Mingled with this feeling of pity for himself under the girl’s disdain was a remarkable wave of immense tenderness and consideration for her. Short of letting her escape him, how delicately he would cherish, how tenderly he would pet and fondle her, how assiduously he would care for her! The consciousness of this emotion of soft tenderness towards the girl increased his pity for himself under the weight of the girl’s contempt. How ungrateful she was! And yet that very look of terror, that stifled cry of the hunted hare, which made him so resolved to win her,
produced
in him an exquisite feeling of melting regard for her youth, her softness, her fragility. When she did belong to him, oh how tenderly he would treat her! How he would humour her and give her
everything
she could want!

The shadowy Cistercian monks would no doubt, from their clairvoyant catholic knowledge of the subtleties of the human soul, have quite understood the cause of those absurd tears caking the dust under that wooden seat. But the yellowish ants continued to be very perplexed and confused by their presence. Thunder-drops tasting of salt were no doubt as strange to them as hail-stones tasting of wine would have been to Mr. Goring. But the ants were not the only creatures amazed at this new development in the psychology of the man of clay. From one corner
of the house peeped the servant-girl, full of tremulous curiosity, and from another the idiot Bert shuffled and spied, full of most anxious and perturbed concern.

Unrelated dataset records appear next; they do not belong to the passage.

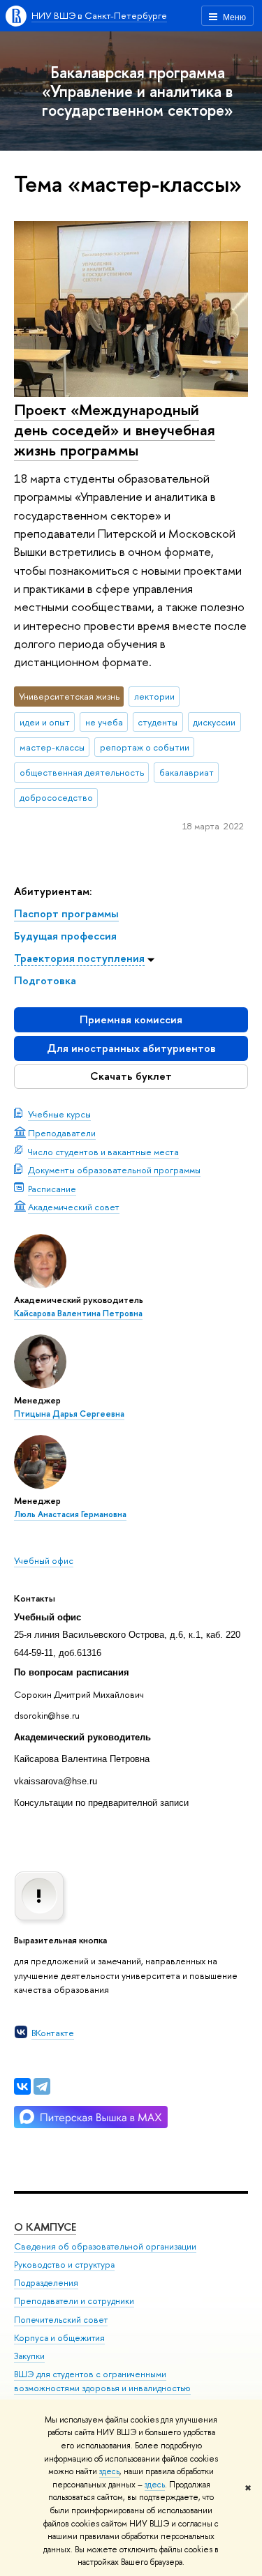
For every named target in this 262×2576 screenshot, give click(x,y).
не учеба (104, 722)
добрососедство (56, 797)
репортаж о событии (144, 747)
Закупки (29, 2356)
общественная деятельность (82, 772)
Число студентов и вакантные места (103, 1151)
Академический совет (73, 1206)
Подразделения (46, 2283)
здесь (109, 2471)
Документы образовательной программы (114, 1169)
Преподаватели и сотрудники (74, 2301)
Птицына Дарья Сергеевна (69, 1413)
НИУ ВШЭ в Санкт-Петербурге (99, 15)
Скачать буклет (131, 1076)
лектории (154, 696)
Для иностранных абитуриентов (131, 1048)
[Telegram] (42, 2086)
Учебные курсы (59, 1114)
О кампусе (45, 2227)
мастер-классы (52, 747)
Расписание (52, 1188)
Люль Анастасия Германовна (70, 1514)
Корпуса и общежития (59, 2338)
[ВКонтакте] (22, 2086)
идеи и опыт (45, 722)
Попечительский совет (61, 2320)
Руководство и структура (64, 2264)
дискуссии (214, 722)
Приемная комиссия (131, 1019)
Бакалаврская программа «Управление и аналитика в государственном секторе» (137, 91)
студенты (157, 722)
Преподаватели (62, 1133)
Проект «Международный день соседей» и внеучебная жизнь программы (114, 429)
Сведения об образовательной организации (105, 2246)
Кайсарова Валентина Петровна (78, 1313)
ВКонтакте (52, 2032)
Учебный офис (43, 1560)
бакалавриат (186, 772)
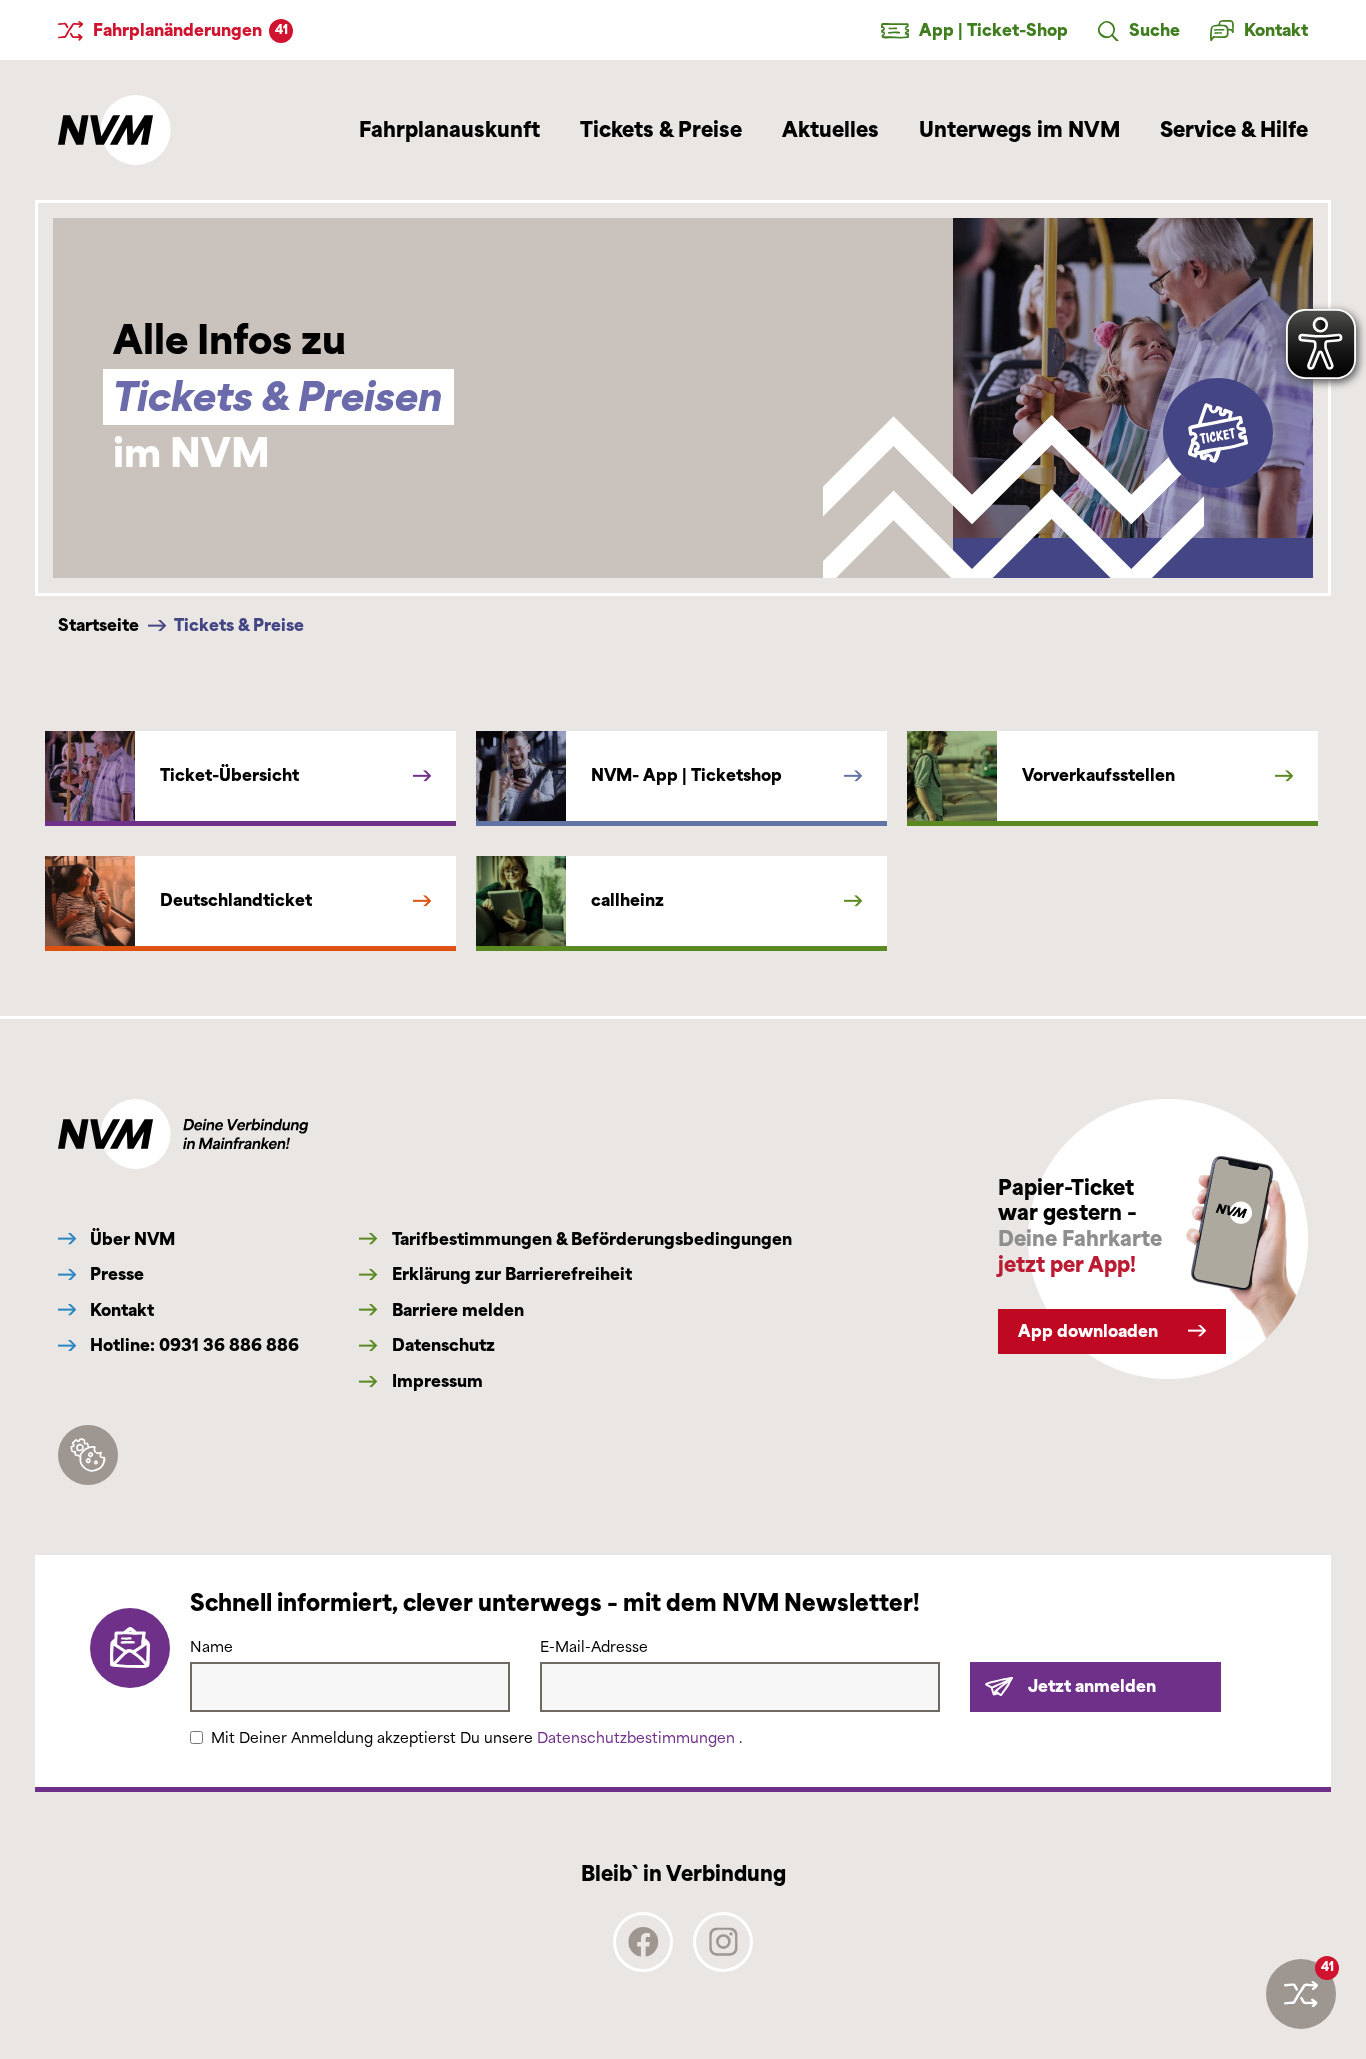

Meanwhile the innocent cause of this little drama was making her way with drooping head and
dragging
steps down the south drive. When she reached the house she was immediately informed by one of the servants that Mr. Romer wished to see her in the study.

She was so dazed and broken, so forlorn and
indifferent
, that she made her way straight to this room without pause or question.

She found Mr. Romer in a most lively and affable mood. He made her sit down opposite him, and handed her chocolates out of a decorative Parisian box which lay on the table.

“Well, young lady,” he said, “I know, without your telling me, that an important event has
occurred
! Indeed, to confess the truth, I have, for a long time, foreseen its occurrence. And what did you answer to my worthy brother’s flattering proposal? It isn’t every girl, in your peculiar position, who is as lucky as this. Come—don’t be shy! There is no need for shyness with me. What did you say to him?”

Lacrima looked straight in front of her out of the window. She saw the waving branches of a great dark yew-tree and above it the white clouds. She felt like one whose guardian-angel has deserted her, leaving her the prey of blind elemental forces. She thought vaguely in her mind that she would make a desperate appeal to Vennie Seldom.
Something
in Vennie gave her a consciousness of strength.
To this strength, at the worst, she would cling for help. She was thus in a measure fortified in advance against any outburst in which her employer might indulge. But Mr. Romer indulged in no outburst.

“I suppose,” he said calmly, “that I may take for granted that you have refused my good brother’s offer?”

Lacrima nodded, without speaking.

“That is quite what I expected. You would not be yourself if you had not done so. And since you have done so it is of course quite impossible for me to put any pressure upon you.”